▸ Direction
Reproduce verbatim the portion of the passage below on biofuels and food prices, starting at "Unintended Consequences Watch: Food" and ending at "prices up higher.".

▸ Selected passage
--*--
Unintended Consequences Watch: Food Crisis

Concurring Opinions:

Could a misguided response to global warming be the main reason for current global food shortages? That’s the apparent conclusion of an incendiary internal study at the World Bank recently leaked to the Guardian:

Biofuels have forced global food prices up by 75% - far more than previously estimated - according to a confidential World Bank report obtained by the Guardian. . . . [P]roduction of biofuels has distorted food markets in three main ways. First, it has diverted grain away from food for fuel, with over a third of US corn now used to produce ethanol and about half of vegetable oils in the EU going towards the production of biodiesel. Second, farmers have been encouraged to set land aside for biofuel production. Third, it has sparked financial speculation in grains, driving prices up higher.
--*--
▸ Data provided
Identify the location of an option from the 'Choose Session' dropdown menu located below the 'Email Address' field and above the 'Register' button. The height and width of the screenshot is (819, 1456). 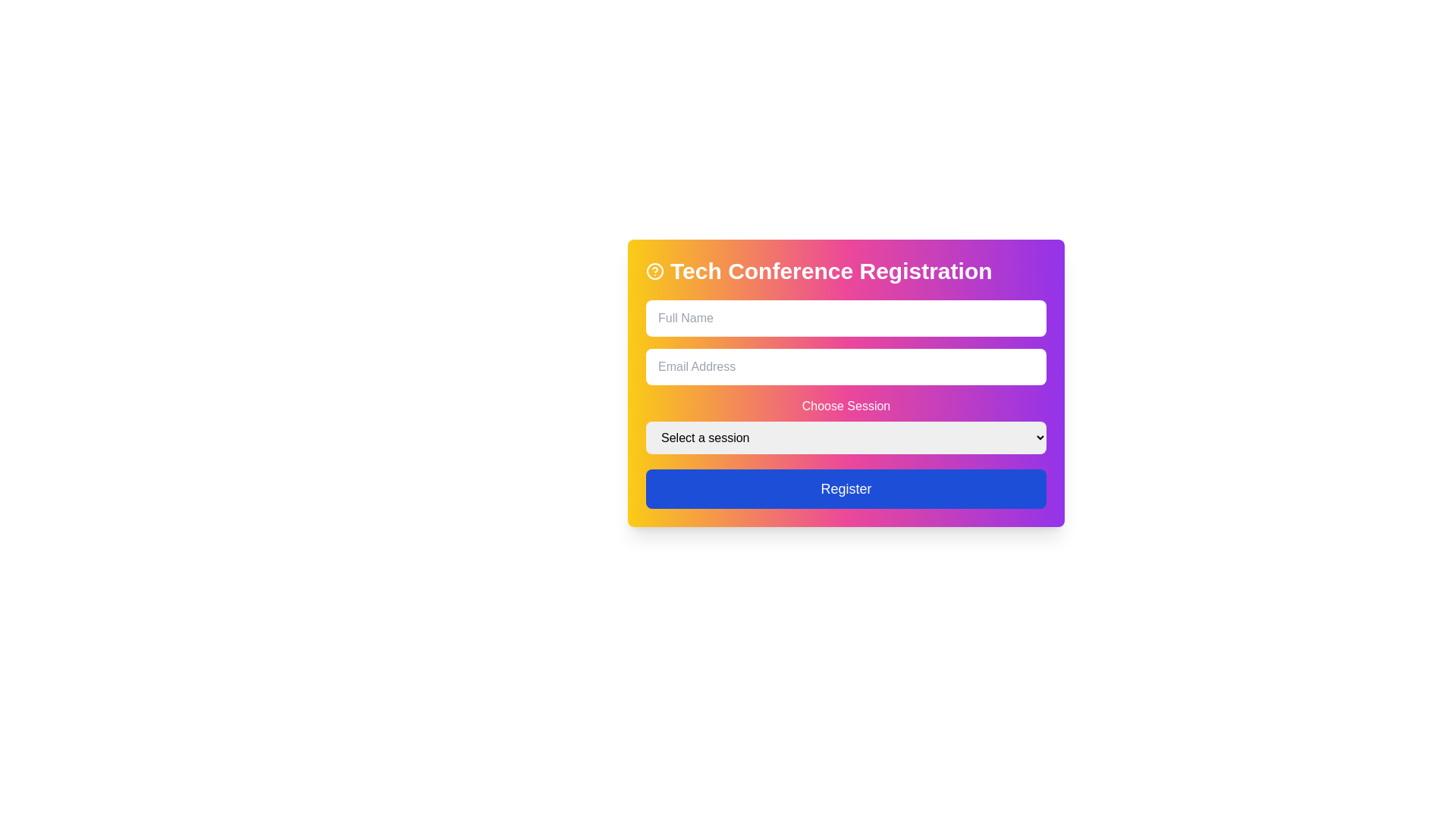
(846, 425).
--*--
▸ Solution to this task
Unintended Consequences Watch: Food Crisis

Concurring Opinions:

Could a misguided response to global warming be the main reason for current global food shortages? That’s the apparent conclusion of an incendiary internal study at the World Bank recently leaked to the Guardian:

Biofuels have forced global food prices up by 75% - far more than previously estimated - according to a confidential World Bank report obtained by the Guardian. . . . [P]roduction of biofuels has distorted food markets in three main ways. First, it has diverted grain away from food for fuel, with over a third of US corn now used to produce ethanol and about half of vegetable oils in the EU going towards the production of biodiesel. Second, farmers have been encouraged to set land aside for biofuel production. Third, it has sparked financial speculation in grains, driving prices up higher.